A framework, called Ultraliser, is developed to create high fidelity, optimized and watertight mesh models of the NGV data that were either obtained from the EM stacks or reconstructed by other meshing tools that cannot create watertight meshes. This framework was then used to generate polygonal mesh models of all the objects that were produced by Calì et al. 2019, including four neurons, four astrocytes and their nuclei, mitochondria and endoplasmic reticula and two vasculature parts.
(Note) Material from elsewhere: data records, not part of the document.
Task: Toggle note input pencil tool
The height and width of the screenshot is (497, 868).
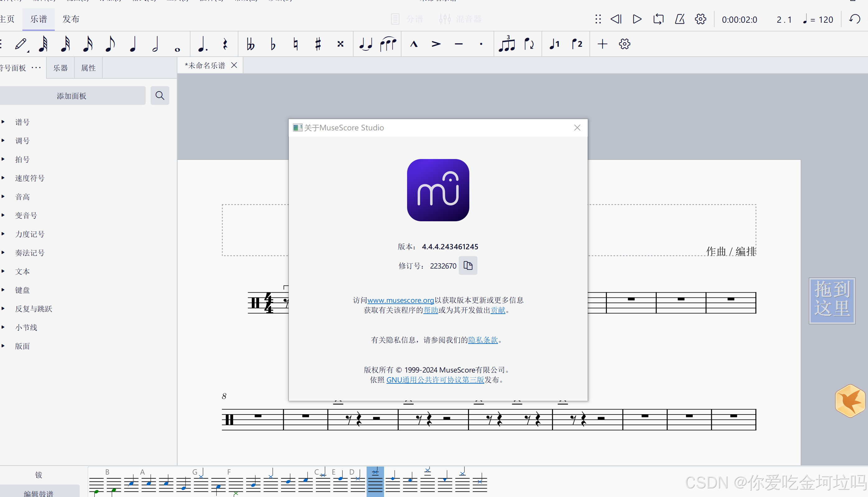Action: pyautogui.click(x=20, y=44)
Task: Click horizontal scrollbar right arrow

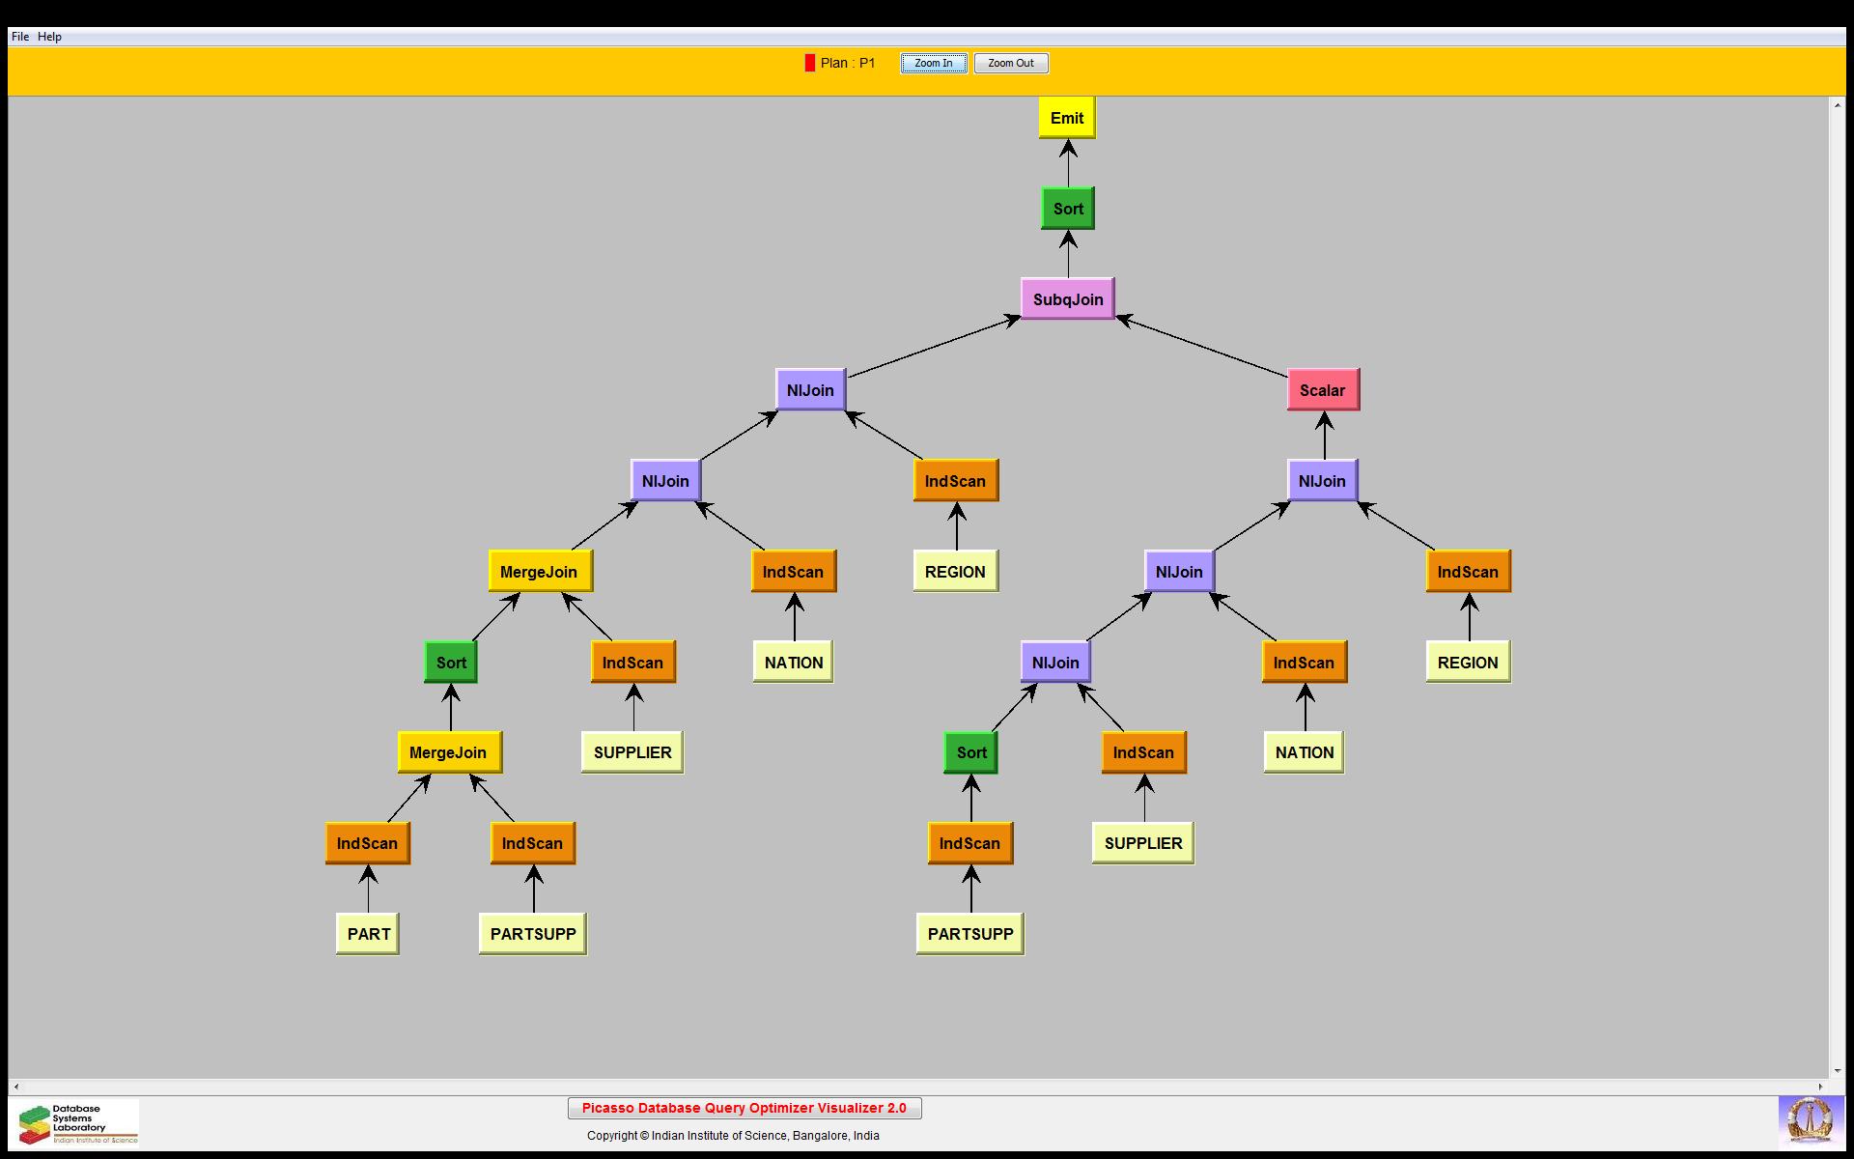Action: point(1821,1087)
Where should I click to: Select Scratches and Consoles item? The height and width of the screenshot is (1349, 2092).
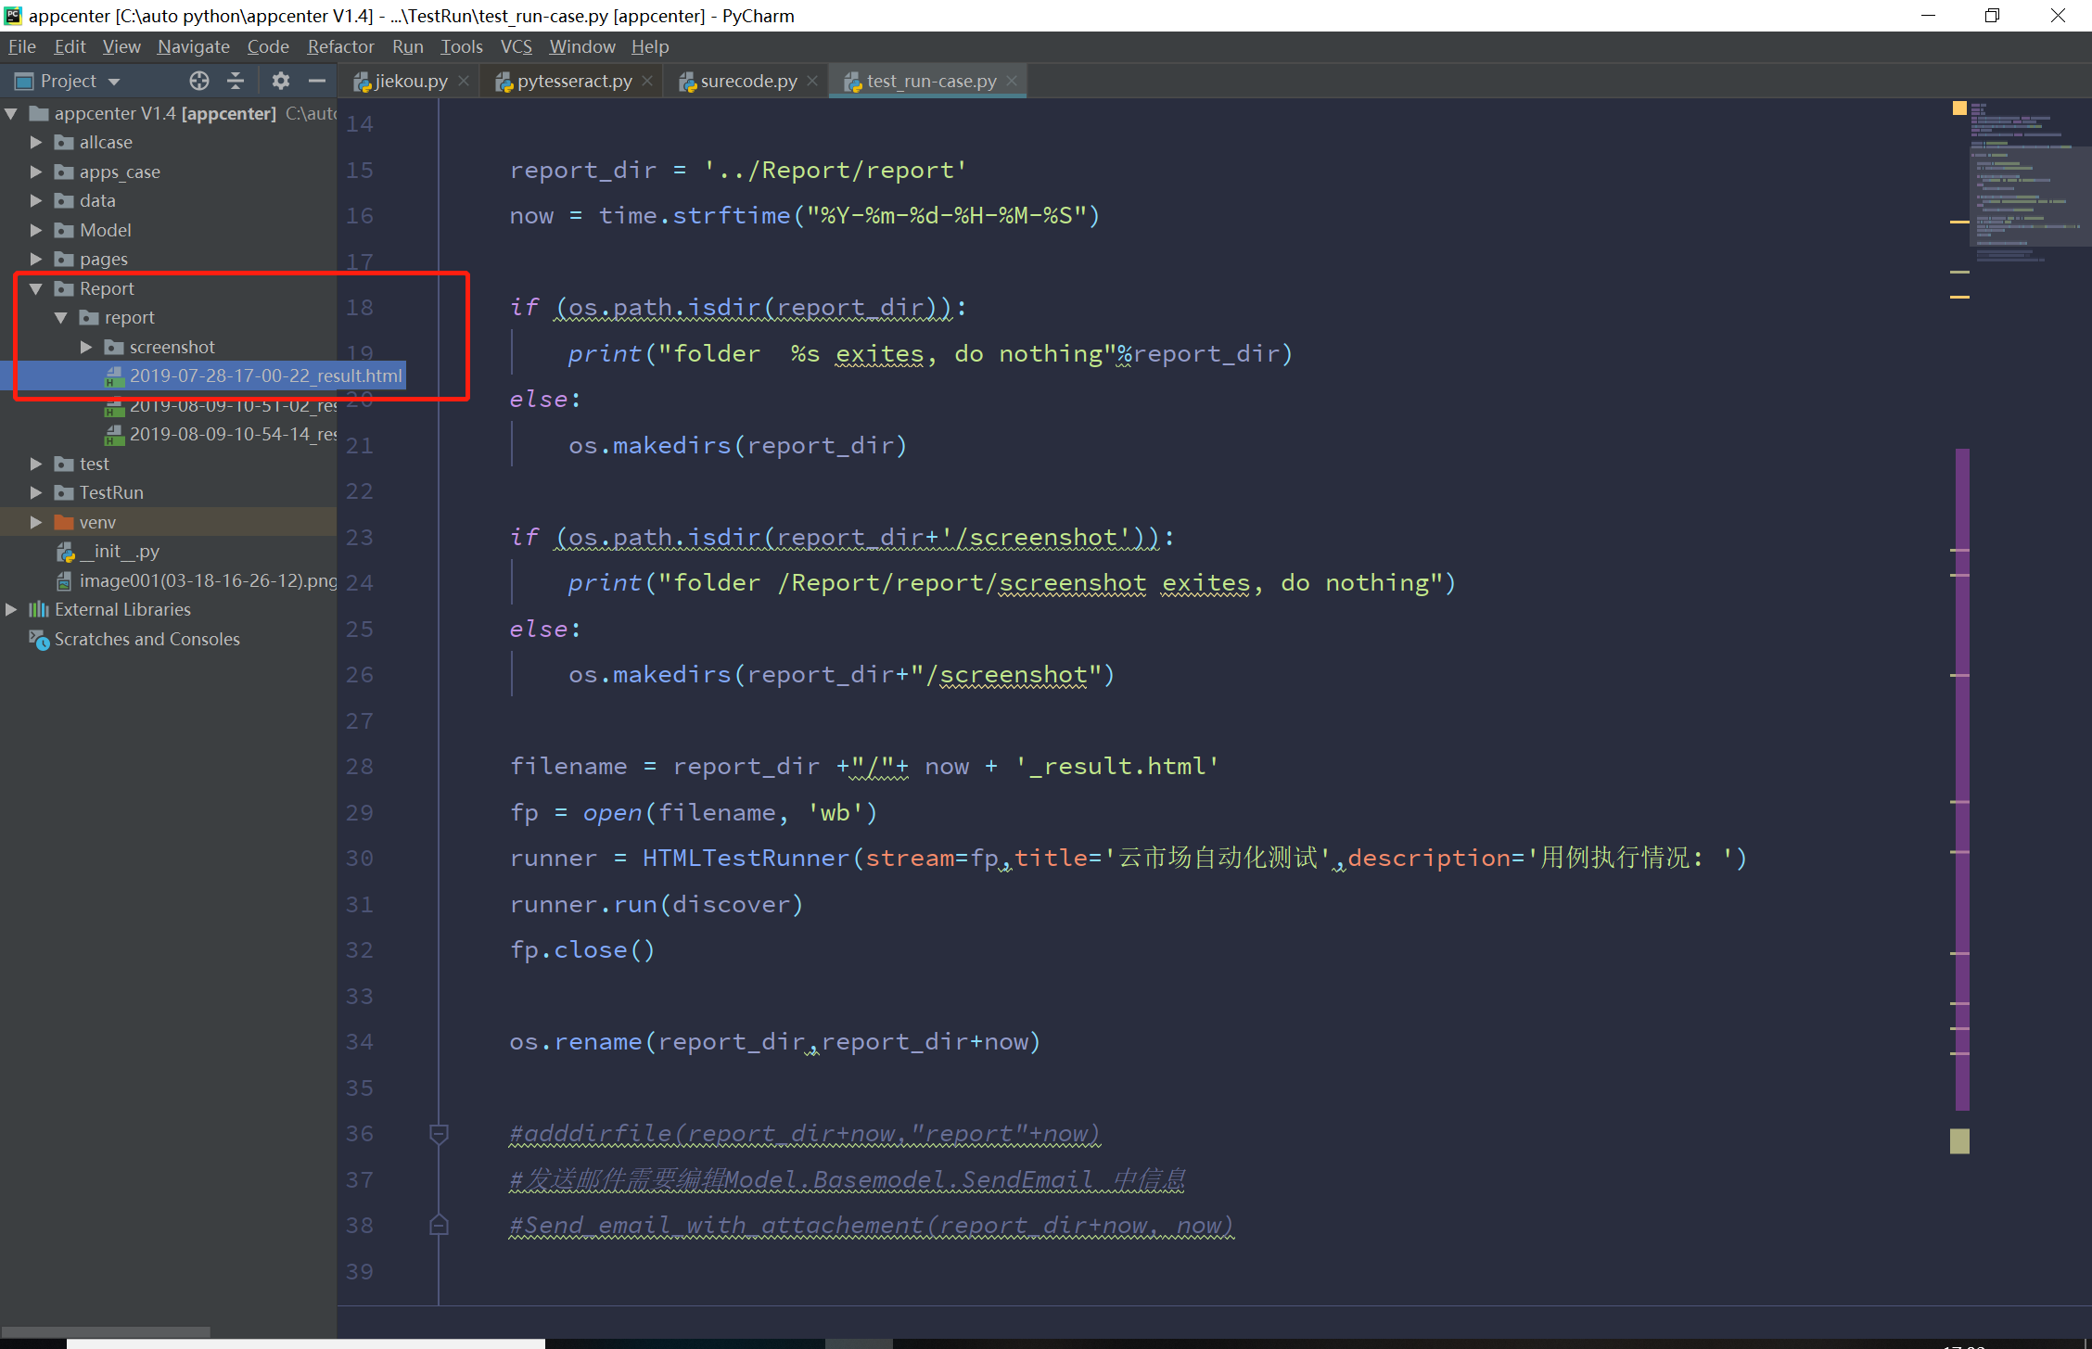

The skeletonization process transforms surface mesh geometries into cell morphologies. To achieve this we used constrained mean curvature flow (Tagliasacchi et al., 2012), which collapsed the surface mesh geometry into a skeletal structure. The morphologies consist of points, connected via edges representing the midlines of the surface mesh. Cross-sectional information about the volume and surface area are stored at each point of the skeletonized morphology.

A digital reconstruction of a rat cerebral vasculature dataset was produced by Reichold et al. (2009). Cylindrical blocks of the rat’s somatosensory cortex vasculature were scanned using synchrotron-based X-ray tomographic imaging at the TOMCAT beamline (Swiss Light Source). High energy beams (20KeV) irradiated the tissue with a resolution of 700 nm, resulting in grayscale image stacks, which were segmented into binary images and subsequently converted into midlines (skeleton) using custom software for artifact removal and skeletonization.

The dataset consists of point samples linked together with edges. Each point is acquired with a diameter which represents the width of the cross section. Two consecutive points constitute a segment in the morphology, and consecutive segments form a morphological section.